'''

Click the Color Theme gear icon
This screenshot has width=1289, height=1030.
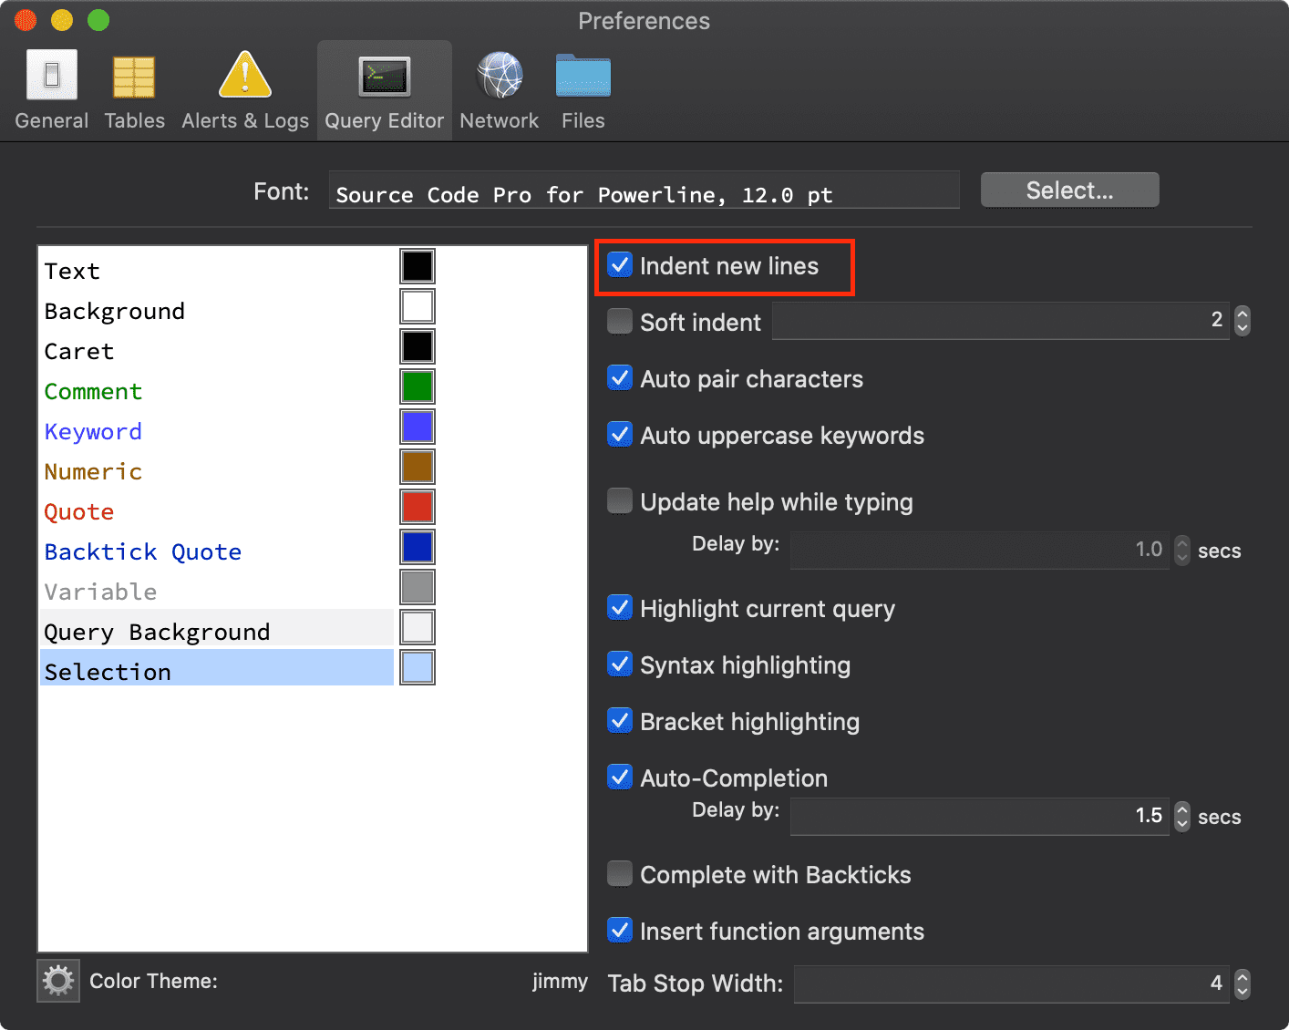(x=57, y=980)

'''
'''

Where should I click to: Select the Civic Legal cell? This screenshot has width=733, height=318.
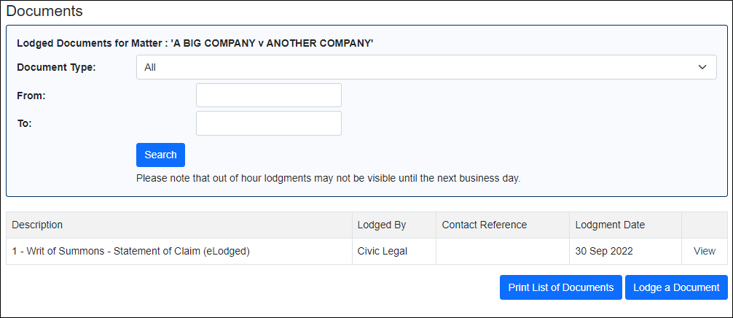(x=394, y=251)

'''

Quote the rows above word for word, starting at the line containing "Click the Color Theme gear icon" and ending at the line containing "(x=57, y=980)". Leave the picture out of your answer.

Click the Color Theme gear icon
This screenshot has width=1289, height=1030.
(x=57, y=980)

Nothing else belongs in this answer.